As is usual in Republican campaigns, Mr Trump and his party heavily invoked Mr Biden’s supposed high-tax policies in hopes of scaring voters away from him. Conversely, Mr Biden has long railed against a tax cut passed early in Mr Trump’s term that mostly benefited the very wealthy.

As the Biden website describes it, the measure “rewards wealth over work and favours multinational corporations over small businesses” and leaves middle-income households out – in fact amounting to a “hidden middle-class tax hike” that exacerbates the wealth gap between white and minority Americans.

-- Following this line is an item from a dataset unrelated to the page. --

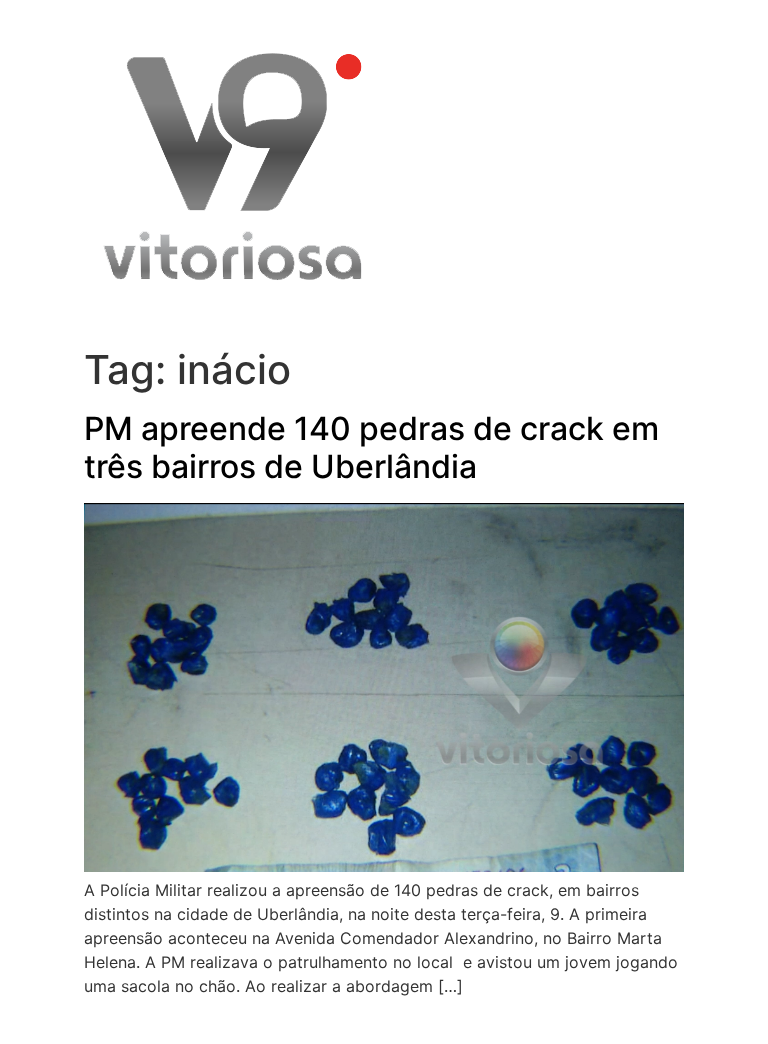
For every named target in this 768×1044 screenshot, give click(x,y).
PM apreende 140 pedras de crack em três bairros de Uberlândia (371, 447)
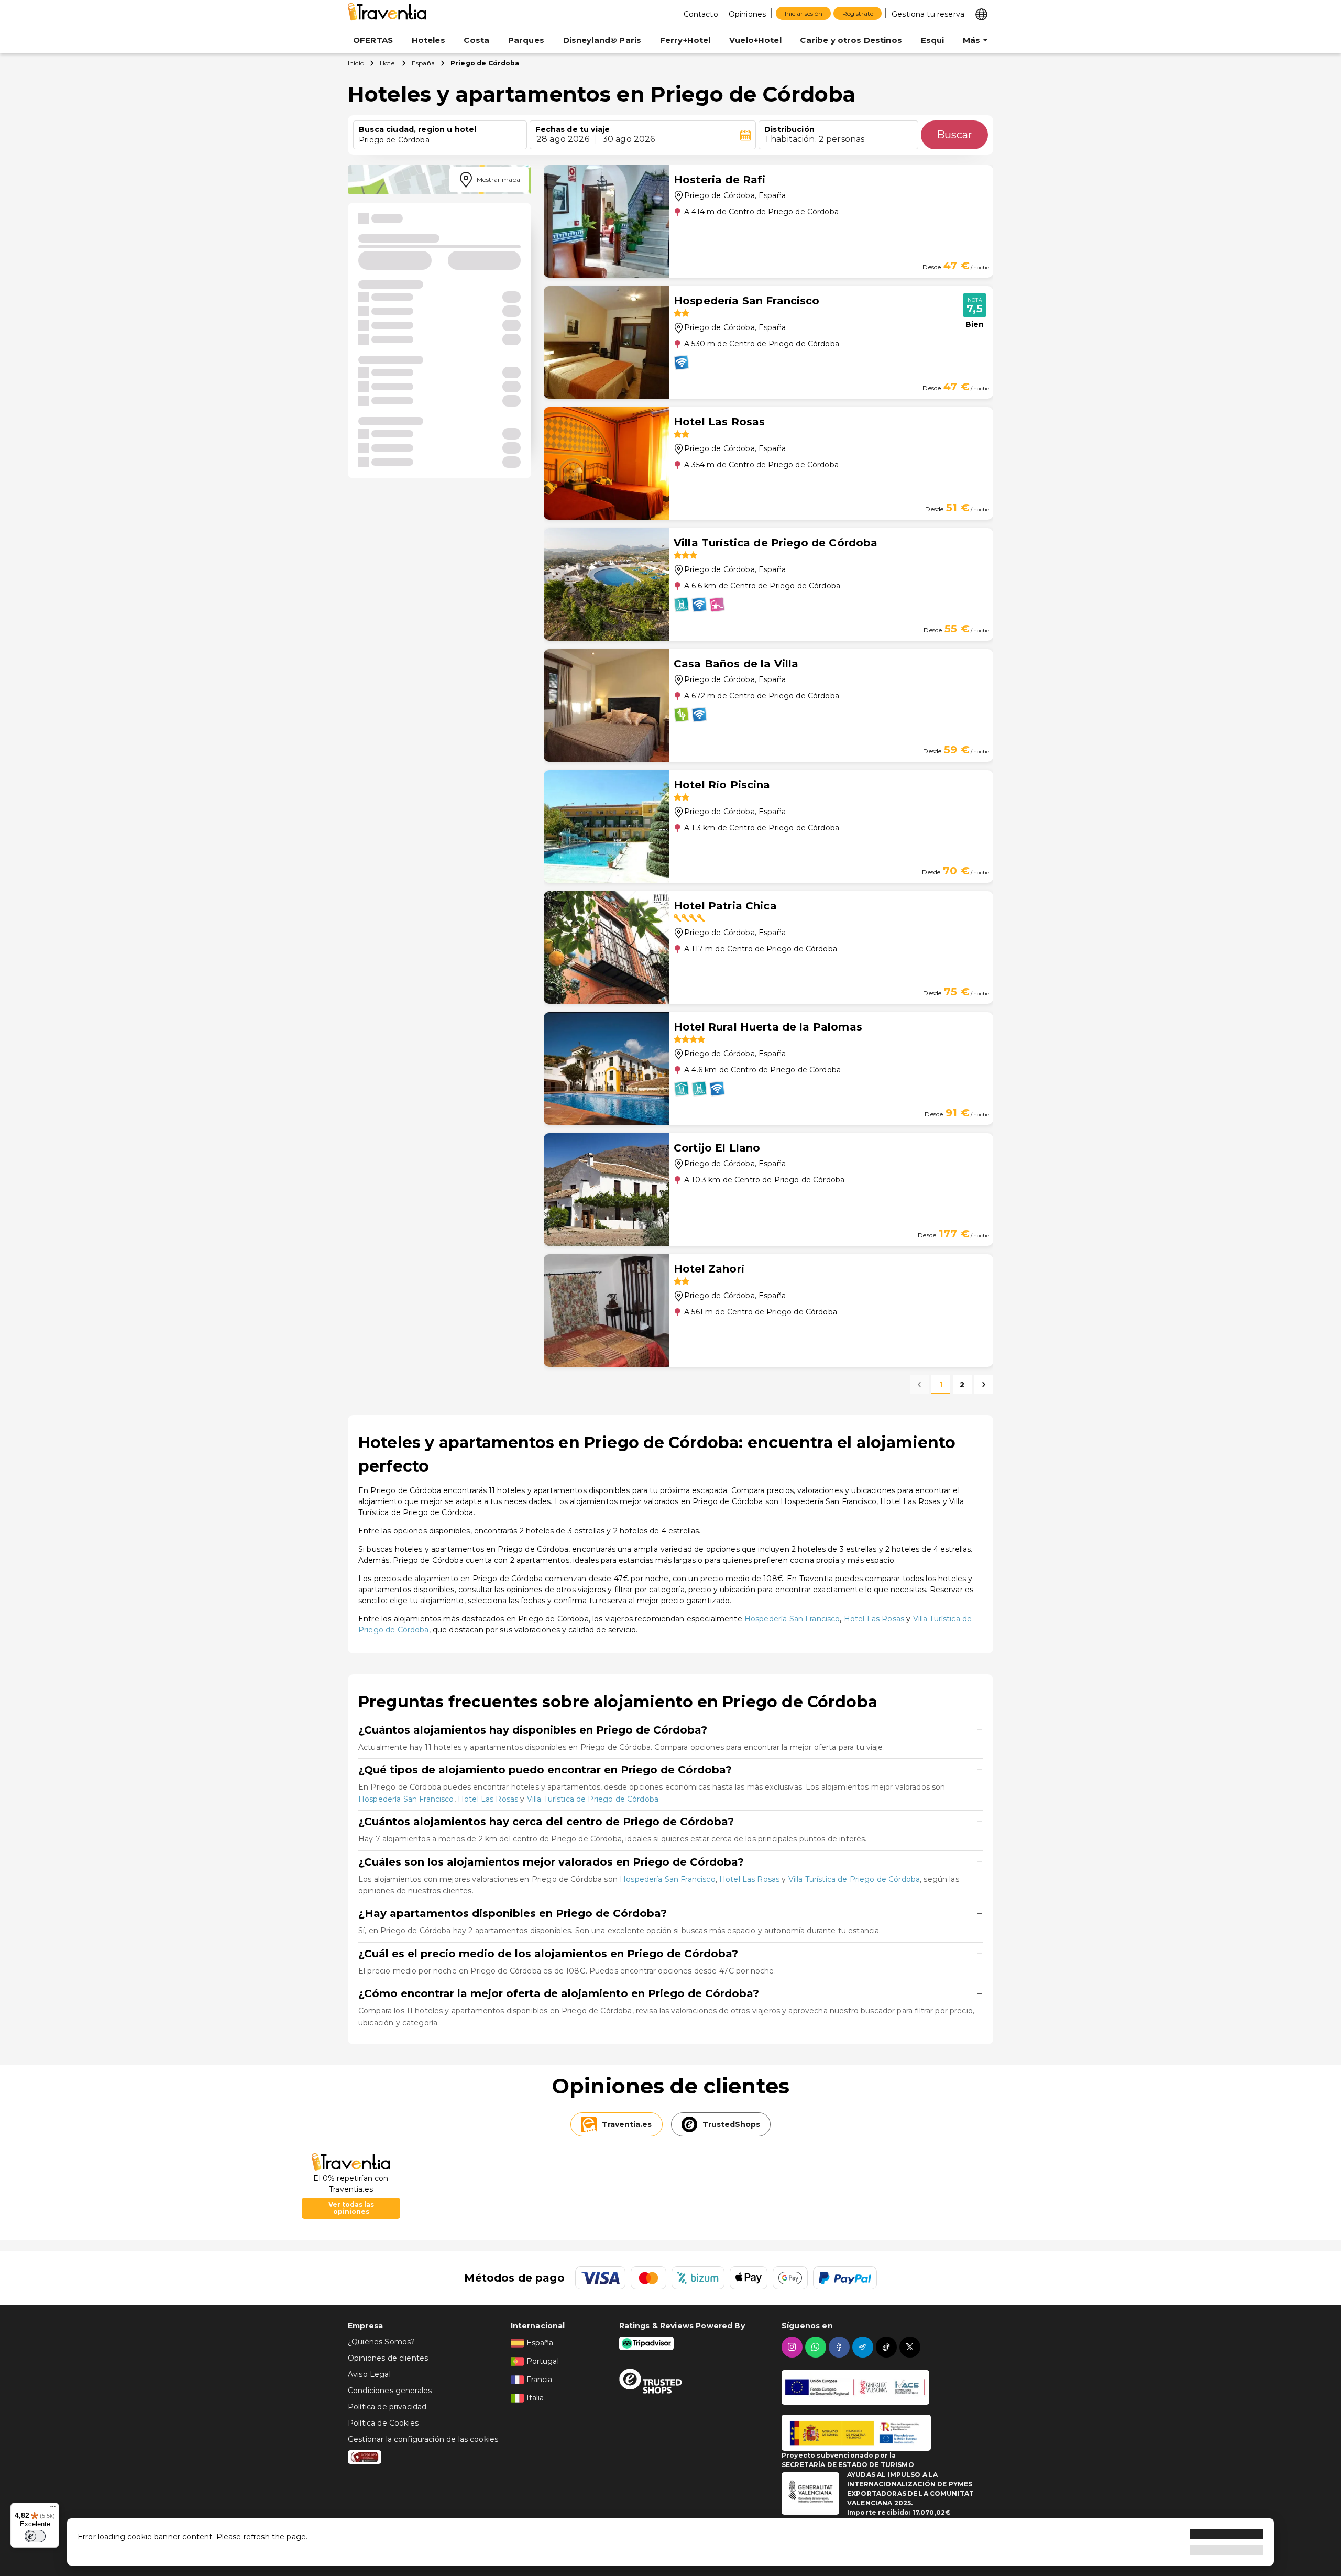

So what are Mr Biden’s actual plans?

The former vice president has repeatedly insisted that under his administration, he will not impose any new tax burden on anyone making less than $400,000 a year. That applies to the vast majority of Americans; whether everyone under that threshold counts as less than “rich” has been the subject of much debate.

Along with this, Mr Biden is demanding short-term “emergency tax relief” as part of a coronavirus rescue package, which so far has failed to materialise. But in the long term, he has a fairly well-developed plan, much of it revolving around middle-class tax credits.

Expanded Child Tax Credit

In particular, he would expand the Child Tax Credit (CTC) for the duration of the coronavirus crisis (though the criteria for an end point is not clearly defined). As the campaign describes it, the measure “will increase the CTC to $3,000 per child for children ages 6 to 17 and $3,600 for children under 6. He will also make the CTC fully refundable so that hard-pressed families can access these resources quickly. And, he will allow families to receive monthly payments if they choose.”

Among its components are raising the corporate tax rate to 28 per cent, putting a “true minimum tax” on US companies located overseas while putting tax penalties on “corporations that ship jobs overseas in order to sell products back to America” and hiking the top rate of individual tax to 39.6 per cent.

Senate block?

Whether Mr Biden will be able to implement any of these plans will depend heavily on the makeup of Congress, specifically the Senate, which currently hangs in the balance. Two runoff elections in Georgia in January will decide which side holds the majority, and may leave the chamber at a 50-50 split, meaning Kamala Harris will have to be on hand to cast tie-breaking votes.

To his supporters, at least, the Biden tax message seems to have cut through. 

As the vice president closed in on an electoral college victory, a meme began spreading on Twitter in which users mocked everyday people’s worries about new taxes; “if your mattress is on the floor”, “if your microwave looks like” this, “if you use 3 in 1 soap”, they wrote, “do NOT worry about Biden’s tax plan”.